Task:
Every record, down to the last line, must be given again exactly.

[Records from a data collection]
=======

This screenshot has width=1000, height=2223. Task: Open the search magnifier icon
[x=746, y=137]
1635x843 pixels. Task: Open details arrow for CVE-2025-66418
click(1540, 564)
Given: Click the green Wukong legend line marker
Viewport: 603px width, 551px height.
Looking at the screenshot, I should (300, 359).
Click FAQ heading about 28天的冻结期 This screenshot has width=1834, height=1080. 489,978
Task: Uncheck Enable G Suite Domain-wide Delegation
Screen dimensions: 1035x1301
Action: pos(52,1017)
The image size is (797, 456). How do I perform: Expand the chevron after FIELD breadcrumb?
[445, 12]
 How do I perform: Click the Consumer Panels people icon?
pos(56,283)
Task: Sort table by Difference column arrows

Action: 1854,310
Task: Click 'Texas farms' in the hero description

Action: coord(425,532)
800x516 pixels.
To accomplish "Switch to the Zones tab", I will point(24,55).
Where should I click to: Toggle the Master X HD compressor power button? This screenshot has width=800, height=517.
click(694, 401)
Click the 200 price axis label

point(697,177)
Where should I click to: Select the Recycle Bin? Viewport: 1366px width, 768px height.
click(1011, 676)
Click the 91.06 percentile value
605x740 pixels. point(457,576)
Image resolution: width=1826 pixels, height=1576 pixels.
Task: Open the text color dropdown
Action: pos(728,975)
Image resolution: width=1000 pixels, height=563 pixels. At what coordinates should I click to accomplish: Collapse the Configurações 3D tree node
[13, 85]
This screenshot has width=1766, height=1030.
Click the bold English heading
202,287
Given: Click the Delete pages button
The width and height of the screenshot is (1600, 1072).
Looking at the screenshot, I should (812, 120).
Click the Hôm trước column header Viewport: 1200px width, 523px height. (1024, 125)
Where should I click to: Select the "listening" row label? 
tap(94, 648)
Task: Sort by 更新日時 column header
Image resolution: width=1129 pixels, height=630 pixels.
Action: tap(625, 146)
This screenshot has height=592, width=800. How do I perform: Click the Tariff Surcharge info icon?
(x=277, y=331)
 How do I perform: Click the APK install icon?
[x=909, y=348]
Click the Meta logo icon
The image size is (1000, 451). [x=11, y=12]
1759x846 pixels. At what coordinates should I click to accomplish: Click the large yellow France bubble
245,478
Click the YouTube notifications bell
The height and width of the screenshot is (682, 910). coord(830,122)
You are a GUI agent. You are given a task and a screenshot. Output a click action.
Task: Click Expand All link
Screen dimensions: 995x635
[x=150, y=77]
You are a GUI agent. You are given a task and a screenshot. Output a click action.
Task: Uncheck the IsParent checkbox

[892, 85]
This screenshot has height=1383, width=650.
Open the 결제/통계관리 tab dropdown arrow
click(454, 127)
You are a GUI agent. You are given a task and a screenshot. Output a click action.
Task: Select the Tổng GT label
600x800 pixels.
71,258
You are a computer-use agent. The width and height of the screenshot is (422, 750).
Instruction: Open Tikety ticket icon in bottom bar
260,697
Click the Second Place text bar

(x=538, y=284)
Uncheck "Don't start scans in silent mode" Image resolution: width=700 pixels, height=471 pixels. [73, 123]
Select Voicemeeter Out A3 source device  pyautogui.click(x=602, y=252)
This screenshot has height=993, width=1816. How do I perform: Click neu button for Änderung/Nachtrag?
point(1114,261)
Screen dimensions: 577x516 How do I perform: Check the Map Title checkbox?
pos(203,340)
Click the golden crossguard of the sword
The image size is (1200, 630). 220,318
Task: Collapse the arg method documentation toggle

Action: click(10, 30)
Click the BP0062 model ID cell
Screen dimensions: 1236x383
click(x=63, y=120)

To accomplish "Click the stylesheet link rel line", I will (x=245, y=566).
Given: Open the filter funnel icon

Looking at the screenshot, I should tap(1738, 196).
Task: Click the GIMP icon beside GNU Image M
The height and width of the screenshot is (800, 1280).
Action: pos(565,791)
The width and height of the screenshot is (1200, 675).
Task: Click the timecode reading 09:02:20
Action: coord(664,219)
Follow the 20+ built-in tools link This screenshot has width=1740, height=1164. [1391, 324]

=======

Reply to the task:
This screenshot has width=1000, height=2223. Task: Open the search magnifier icon
[x=746, y=137]
1635x843 pixels. Task: Open details arrow for CVE-2025-66418
click(1540, 564)
Given: Click the green Wukong legend line marker
Viewport: 603px width, 551px height.
Looking at the screenshot, I should (300, 359).
Click FAQ heading about 28天的冻结期 This screenshot has width=1834, height=1080. 489,978
Task: Uncheck Enable G Suite Domain-wide Delegation
Screen dimensions: 1035x1301
Action: pos(52,1017)
The image size is (797, 456). How do I perform: Expand the chevron after FIELD breadcrumb?
[445, 12]
 How do I perform: Click the Consumer Panels people icon?
pos(56,283)
Task: Sort table by Difference column arrows

Action: 1854,310
Task: Click 'Texas farms' in the hero description

Action: coord(425,532)
800x516 pixels.
To accomplish "Switch to the Zones tab", I will point(24,55).
Where should I click to: Toggle the Master X HD compressor power button? This screenshot has width=800, height=517.
click(694, 401)
Click the 200 price axis label

point(697,177)
Where should I click to: Select the Recycle Bin? Viewport: 1366px width, 768px height.
click(1011, 676)
Click the 91.06 percentile value
605x740 pixels. point(457,576)
Image resolution: width=1826 pixels, height=1576 pixels.
Task: Open the text color dropdown
Action: pos(728,975)
Image resolution: width=1000 pixels, height=563 pixels. At what coordinates should I click to accomplish: Collapse the Configurações 3D tree node
[13, 85]
This screenshot has width=1766, height=1030.
Click the bold English heading
202,287
Given: Click the Delete pages button
The width and height of the screenshot is (1600, 1072).
Looking at the screenshot, I should (812, 120).
Click the Hôm trước column header Viewport: 1200px width, 523px height. (1024, 125)
Where should I click to: Select the "listening" row label? 
tap(94, 648)
Task: Sort by 更新日時 column header
Image resolution: width=1129 pixels, height=630 pixels.
Action: tap(625, 146)
This screenshot has height=592, width=800. How do I perform: Click the Tariff Surcharge info icon?
(x=277, y=331)
 How do I perform: Click the APK install icon?
[x=909, y=348]
Click the Meta logo icon
The image size is (1000, 451). [x=11, y=12]
1759x846 pixels. At what coordinates should I click to accomplish: Click the large yellow France bubble
245,478
Click the YouTube notifications bell
The height and width of the screenshot is (682, 910). coord(830,122)
You are a GUI agent. You are given a task and a screenshot. Output a click action.
Task: Click Expand All link
Screen dimensions: 995x635
[x=150, y=77]
You are a GUI agent. You are given a task and a screenshot. Output a click action.
Task: Uncheck the IsParent checkbox

[892, 85]
This screenshot has height=1383, width=650.
Open the 결제/통계관리 tab dropdown arrow
click(454, 127)
You are a GUI agent. You are given a task and a screenshot. Output a click action.
Task: Select the Tổng GT label
600x800 pixels.
71,258
You are a computer-use agent. The width and height of the screenshot is (422, 750).
Instruction: Open Tikety ticket icon in bottom bar
260,697
Click the Second Place text bar

(x=538, y=284)
Uncheck "Don't start scans in silent mode" Image resolution: width=700 pixels, height=471 pixels. [73, 123]
Select Voicemeeter Out A3 source device  pyautogui.click(x=602, y=252)
This screenshot has height=993, width=1816. How do I perform: Click neu button for Änderung/Nachtrag?
point(1114,261)
Screen dimensions: 577x516 How do I perform: Check the Map Title checkbox?
pos(203,340)
Click the golden crossguard of the sword
The image size is (1200, 630). 220,318
Task: Collapse the arg method documentation toggle

Action: click(10, 30)
Click the BP0062 model ID cell
Screen dimensions: 1236x383
click(x=63, y=120)

To accomplish "Click the stylesheet link rel line", I will (x=245, y=566).
Given: Open the filter funnel icon

Looking at the screenshot, I should tap(1738, 196).
Task: Click the GIMP icon beside GNU Image M
The height and width of the screenshot is (800, 1280).
Action: pos(565,791)
The width and height of the screenshot is (1200, 675).
Task: Click the timecode reading 09:02:20
Action: coord(664,219)
Follow the 20+ built-in tools link This screenshot has width=1740, height=1164. [1391, 324]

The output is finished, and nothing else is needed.